== Activity ==
For this exercise, write out the whole listing below exactly, omitting its images.

== Dataset extract ==
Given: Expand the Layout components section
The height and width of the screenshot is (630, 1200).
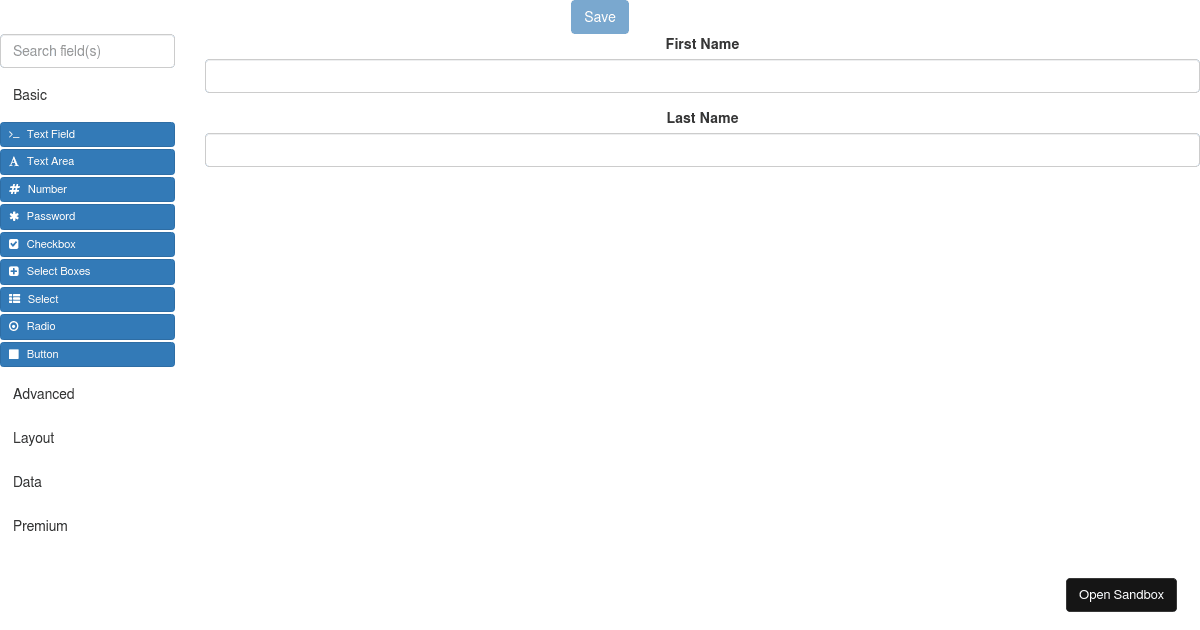Looking at the screenshot, I should point(33,438).
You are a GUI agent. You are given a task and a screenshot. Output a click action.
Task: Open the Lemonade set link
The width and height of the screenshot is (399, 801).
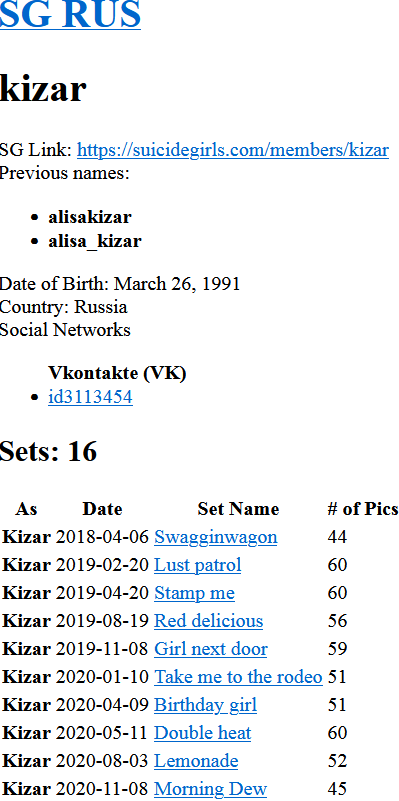(x=196, y=762)
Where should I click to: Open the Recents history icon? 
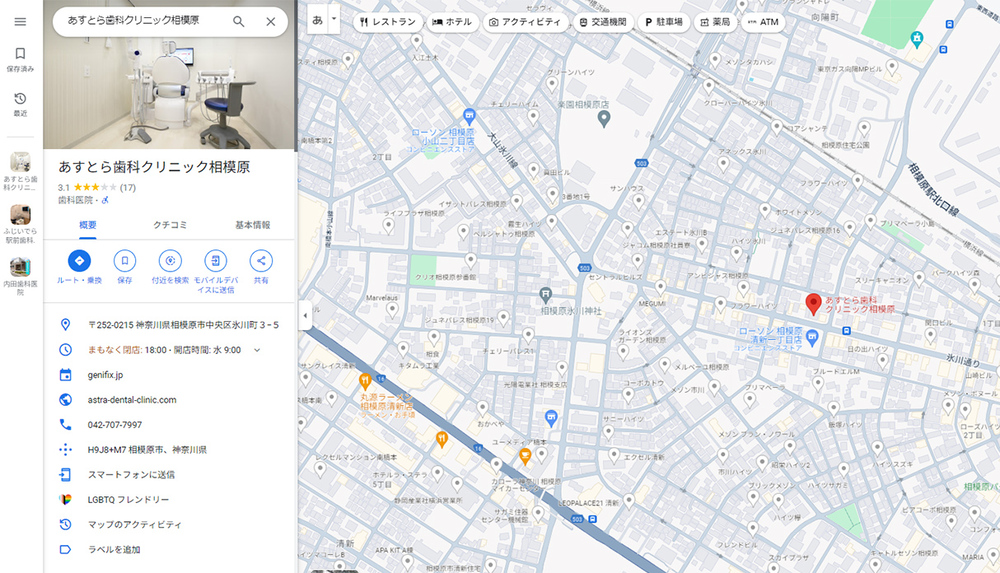point(20,103)
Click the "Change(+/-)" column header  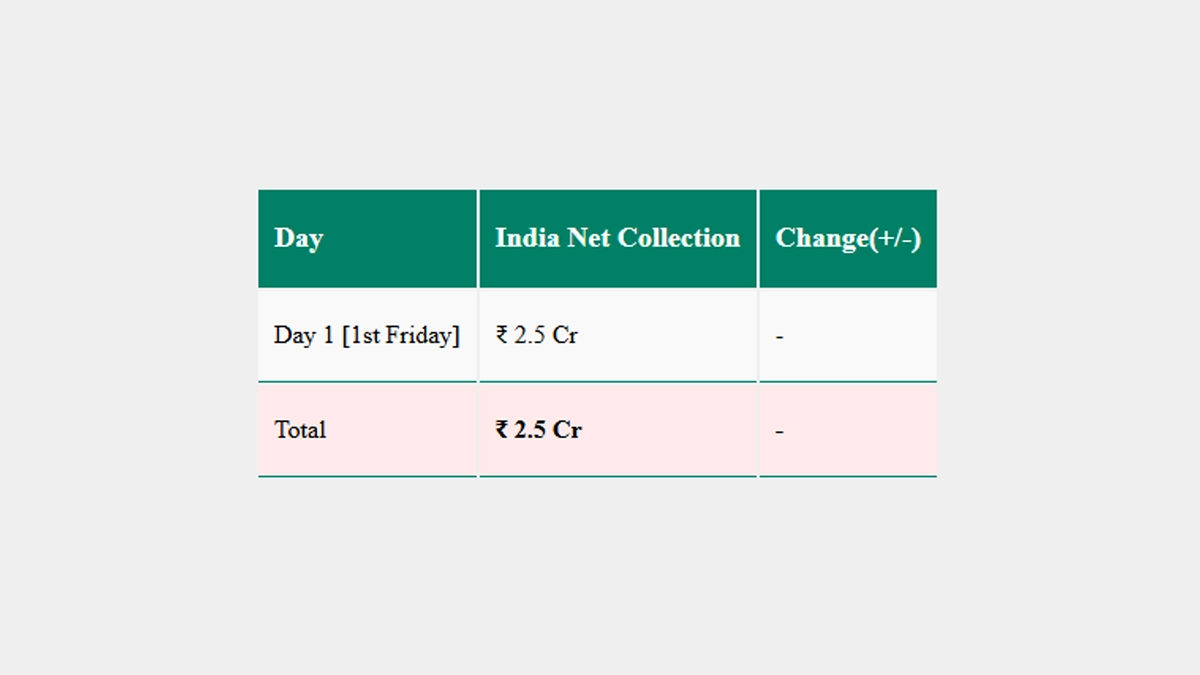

== Worked solution ==
Given: Expand the Layout components section
The height and width of the screenshot is (630, 1200).
Looking at the screenshot, I should point(33,438).
You are a GUI agent. You are given a task and a screenshot. Output a click action.
Task: Open the Lemonade set link
The width and height of the screenshot is (399, 801).
(x=196, y=762)
Where should I click to: Open the Recents history icon? 
point(20,103)
Click the "Change(+/-)" column header  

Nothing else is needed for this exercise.